Neurons are useless individually. But when chained together, they may transmit pulses of electrochemical energy known as spike trains. input dendrites receive such signals and – sometimes! – fire, pushing the outgoing signal through the output axon. The output tendrils of a neuron connect with the input tendrils of other neurons; these connections are called synapses.
In this way, neurons mediate a relationship between input and output signals. What other kinds of things do this? Mathematical devices known as functions, and electrical devices known as transistors.
Gray Matter vs White Matter
Let’s zoom out to consider the entire brain. A brain has two symmetric halves (the hemispheres) connected by a bridge (the corpus callosum). Here’s what it looks like from the inside:
Certain parts of the brain are gray, and others are white. Why? What happens when you put these under a microscope?
- Gray matter turn out to be dense clumps of neuronal cells.
- White matter aren’t made of whole neurons at all, but axons coated in a fatty substance (myelin). These tissues accelerates neural signals.

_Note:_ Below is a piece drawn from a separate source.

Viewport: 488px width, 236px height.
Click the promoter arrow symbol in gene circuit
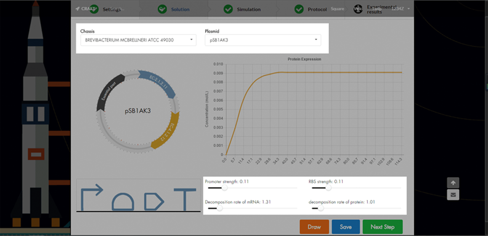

If white matter doesn’t process information, why is there so much of it?
The Neural Plasma Globe
To answer this question, we turn to the gray matter. Where does it live? In only two places: the wrinkly surface of the brain (the cerebral cortex), and in an evolutionarily ancient part of the brain (the thalamus, and neighboring midbrain structures). Think: spheres within spheres.
We can see now why there is so much white matter. White matter comprises information highways which transport information to and from different areas of the cerebral cortex. Some of these highways directly connect cortical regions, but much travels through the thalamic “central hub”. We will call such highways thalamocortical radiations.
With tractography (a sister technology to the MRI scan), we can now directly visualize such radiations. There is something almost poetic about these highways… you could say that the brain is like a plasma globe.